The example below uses the same grouping idea for an ML latent state rather
than a chemistry VQE: a compact 16-component latent vector is embedded into an
8-mode, 2-photon photonic state and passed through a QuantumLayer.
import torch
from merlin import CircuitBuilder, MeasurementStrategy, QuantumLayer
from merlin.core import EncodingSpace, StateVector
from merlin.core.computation_space import ComputationSpace
encoding = EncodingSpace.qloq(qubit_groups=[2, 2])
latent = torch.zeros(encoding.logical_basis_size(), dtype=torch.complex64)
latent[0] = 1.0
latent[-1] = 1.0
state = StateVector.from_tensor(latent, encoding=encoding)

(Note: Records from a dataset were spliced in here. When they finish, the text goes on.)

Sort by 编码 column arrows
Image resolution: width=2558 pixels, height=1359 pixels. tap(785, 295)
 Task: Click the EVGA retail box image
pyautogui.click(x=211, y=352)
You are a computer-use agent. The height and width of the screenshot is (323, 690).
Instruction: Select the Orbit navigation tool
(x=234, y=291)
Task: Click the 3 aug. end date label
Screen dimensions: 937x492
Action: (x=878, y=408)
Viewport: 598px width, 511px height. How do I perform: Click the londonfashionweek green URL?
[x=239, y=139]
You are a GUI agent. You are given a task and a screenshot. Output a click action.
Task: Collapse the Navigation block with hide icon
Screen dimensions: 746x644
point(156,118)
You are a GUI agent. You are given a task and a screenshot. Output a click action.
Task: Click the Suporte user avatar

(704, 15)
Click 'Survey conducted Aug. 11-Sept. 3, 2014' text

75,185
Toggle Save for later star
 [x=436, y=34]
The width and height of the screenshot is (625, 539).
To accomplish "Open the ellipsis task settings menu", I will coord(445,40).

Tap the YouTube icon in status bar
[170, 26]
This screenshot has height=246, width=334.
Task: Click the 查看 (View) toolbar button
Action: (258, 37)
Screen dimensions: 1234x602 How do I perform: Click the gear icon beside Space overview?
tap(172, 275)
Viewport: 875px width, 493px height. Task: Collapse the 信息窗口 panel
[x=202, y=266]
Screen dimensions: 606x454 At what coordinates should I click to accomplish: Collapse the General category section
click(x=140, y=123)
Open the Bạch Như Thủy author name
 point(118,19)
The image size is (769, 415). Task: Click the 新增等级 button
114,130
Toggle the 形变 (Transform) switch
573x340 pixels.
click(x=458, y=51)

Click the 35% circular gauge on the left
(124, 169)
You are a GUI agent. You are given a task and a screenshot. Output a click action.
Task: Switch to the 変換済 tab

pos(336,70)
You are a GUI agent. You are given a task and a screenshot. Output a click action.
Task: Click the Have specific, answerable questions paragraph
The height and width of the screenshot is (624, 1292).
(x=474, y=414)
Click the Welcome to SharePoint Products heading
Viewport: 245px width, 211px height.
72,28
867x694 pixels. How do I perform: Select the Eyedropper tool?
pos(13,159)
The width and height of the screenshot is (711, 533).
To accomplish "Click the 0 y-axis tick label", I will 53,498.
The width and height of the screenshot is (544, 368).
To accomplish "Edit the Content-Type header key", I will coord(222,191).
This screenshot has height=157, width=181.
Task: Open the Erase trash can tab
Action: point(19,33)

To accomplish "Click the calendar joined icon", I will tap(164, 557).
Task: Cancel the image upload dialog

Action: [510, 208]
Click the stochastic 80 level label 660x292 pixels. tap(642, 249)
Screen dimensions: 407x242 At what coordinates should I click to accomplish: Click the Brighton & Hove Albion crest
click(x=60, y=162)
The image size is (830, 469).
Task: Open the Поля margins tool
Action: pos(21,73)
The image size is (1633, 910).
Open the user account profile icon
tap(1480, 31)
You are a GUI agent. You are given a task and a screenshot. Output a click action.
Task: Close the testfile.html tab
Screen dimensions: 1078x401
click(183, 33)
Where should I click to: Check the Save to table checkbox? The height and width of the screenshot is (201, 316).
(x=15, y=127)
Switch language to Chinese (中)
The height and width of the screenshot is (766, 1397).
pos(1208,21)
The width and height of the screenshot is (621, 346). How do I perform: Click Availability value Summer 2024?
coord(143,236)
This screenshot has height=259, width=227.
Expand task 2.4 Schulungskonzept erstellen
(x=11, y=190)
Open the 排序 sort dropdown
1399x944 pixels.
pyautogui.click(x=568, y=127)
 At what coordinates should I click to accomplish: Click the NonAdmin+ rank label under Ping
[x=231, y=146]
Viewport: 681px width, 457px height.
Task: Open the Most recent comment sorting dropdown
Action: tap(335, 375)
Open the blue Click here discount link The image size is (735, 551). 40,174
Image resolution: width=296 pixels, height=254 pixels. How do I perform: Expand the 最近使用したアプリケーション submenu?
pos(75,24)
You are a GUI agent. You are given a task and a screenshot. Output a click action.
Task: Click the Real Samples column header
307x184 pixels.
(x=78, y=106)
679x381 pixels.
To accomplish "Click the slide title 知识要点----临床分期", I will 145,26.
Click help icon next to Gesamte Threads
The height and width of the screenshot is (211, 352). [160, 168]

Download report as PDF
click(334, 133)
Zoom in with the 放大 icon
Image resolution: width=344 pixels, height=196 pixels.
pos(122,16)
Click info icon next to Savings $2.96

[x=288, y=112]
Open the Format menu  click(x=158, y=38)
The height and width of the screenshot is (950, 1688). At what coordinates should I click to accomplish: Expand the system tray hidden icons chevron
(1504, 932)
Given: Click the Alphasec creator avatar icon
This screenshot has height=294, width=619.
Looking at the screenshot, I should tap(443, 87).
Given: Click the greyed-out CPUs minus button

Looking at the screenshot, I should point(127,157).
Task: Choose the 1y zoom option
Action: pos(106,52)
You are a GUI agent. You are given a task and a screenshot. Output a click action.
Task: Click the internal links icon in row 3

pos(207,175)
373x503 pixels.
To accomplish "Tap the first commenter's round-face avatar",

assert encoding.modes_per_photon == (4, 4)
assert state.n_modes == 8
assert state.n_photons == 2
builder = CircuitBuilder(n_modes=state.n_modes)
builder.add_entangling_layer(trainable=False)
layer = QuantumLayer(
input_size=0,
builder=builder,
n_photons=state.n_photons,
measurement_strategy=MeasurementStrategy.probs(
computation_space=ComputationSpace.FOCK,
),
)
probabilities = layer(state)
assert probabilities.shape[-1] == layer.output_size
Migration from manual Fock tensors
Older code sometimes created a full Fock-sized tensor manually, filled a small
subset of entries, and passed that full tensor to StateVector.from_tensor.
That still works with EncodingSpace.FOCK, but it is no longer necessary
when the data is naturally logical.
Manual full-Fock construction:
import torch
from merlin.core import EncodingSpace, StateVector
full = torch.zeros(10, dtype=torch.complex64)
full[2] = 1.0
full[6] = 1.0
state = StateVector.from_tensor(
full,
n_modes=4,
n_photons=2,
encoding=EncodingSpace.FOCK,
)
Equivalent logical construction:
import torch
from merlin.core import EncodingSpace, StateVector
logical = torch.tensor([1.0, 0.0, 0.0, 1.0], dtype=torch.complex64)
state = StateVector.from_tensor(
logical,
encoding=EncodingSpace.DUAL_RAIL,
)
Use the logical form when possible. It records the intended encoding in the
StateVector, validates the compact tensor shape, and keeps the mapping
available through logical_to_fock_map().
Testing status
The examples on this page are mirrored by
tests/core/test_encoding_examples.py so that the documented workflows stay
aligned with Merlin’s runtime behavior.